Narrative of resistance
Kristoffer Brasileño’s piece titled “Hutik sa Kagab-ihon” is not so much a Surrealist work as it is a Realist figurative representation of Filipinas and indigenous Filipino textiles. However, in depicting realism in an undertone, from its color hues and suggestive title, it exudes a surreal feeling in a way.
The undertone in color may be in line with the weft and warp weaving technique, which always has a muted result. The muted color surreally aligns with the work’s title “Hutik sa Kagab-ihon,” which translates to “whispers in the night.” The aforementioned night depicts a quiet scene of human interaction, however the moonlit glow on the face and the flow of colors suggest a dissenting disquiet.
There is also a furtive flow between the night and the whispers — it plays along the historical role of most women during the resistance against Spanish rule, if not armed along the men, they act as conduits of tactical information against the Spanish military.
“Hutik sa Kagab-ihon” could also be a simple act of cultural bequeathing of traditions, passed down from one generation to another. Incidentally, Iloilo was once the textile capital of the country, producing hand-woven textiles made from abaca and piña—a tradition befitting as an influence on Brasileño’s art.
Axiomatic walk
“Human Experience” by Anza Palma is a standout, a sole figure with his face and head entirely covered with a red wrap walks in the middle of nowhere. Palma’s work evokes a mystifying quality. Why is the figure’s face and head in a red wrap? Is this about the spate of killings in the country or in the world? What does it symbolize? However, when asked, Palma responded that the work is as the title says, a human experience.

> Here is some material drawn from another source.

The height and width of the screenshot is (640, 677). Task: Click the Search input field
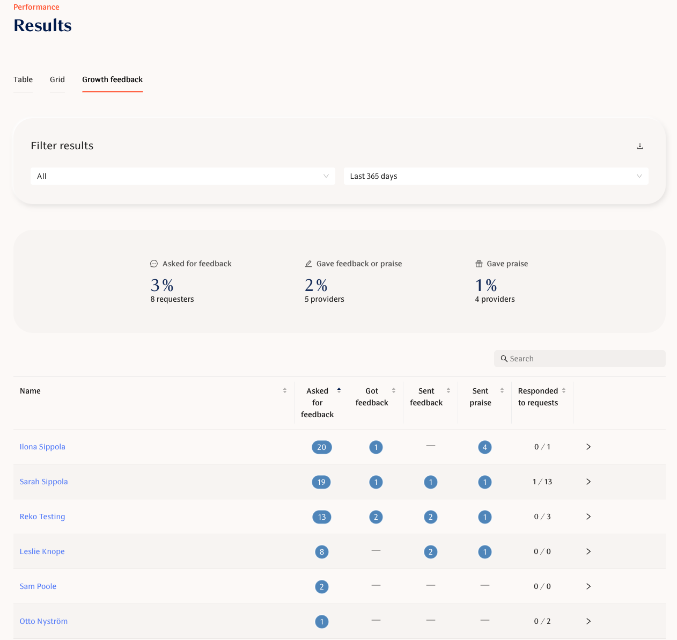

There is a universality in the human experience. As it pertains to every human experience in this world, there are a myriad of things happening to every individual at any given time or day. Though universal, it also has its particularity, to the very details of the goings-on of each and every one.
Thus, Palma’s creative representation of the human experience through a palette of colors in the figure’s clothing. The shirt is dominated by shades of green and magenta. While the lower clothing is the typical color of jeans, navy blue, and indigo. The textured daub on the clothing implies the symbolical universality of a human experience— there is happiness and sadness, celebrations and destruction, truth and deceit, love and hate, and life and death. Though the figure’s posture and arms, and even the grayish gloom of the skies and the road, suggest a battered and struggling situation, the sunrise behind the figure and the glow of the figure’s clothing warrant hope and renewal.
The red wrap is reminiscent of the surrealist paintings of Rene Magritte with its infamous white wrap; the story behind Magritte’s is quite tragic than what Palma on the other hand intends of her red wrap— it pursues the positive idea that a human experience can happen to anyone. Though the red color usually connotes blood and violence, it also conveys courage and activity.
In a world that demands an immediate materiality, a relentless pursuit of actions and results, from an individual’s daily economic struggle to a continuous inflationary crisis, from an endless cycle of overproduction to the senseless mass consumption, from regional tensions to international conflicts, shouldn’t we pause, close our eyes and dream for a while?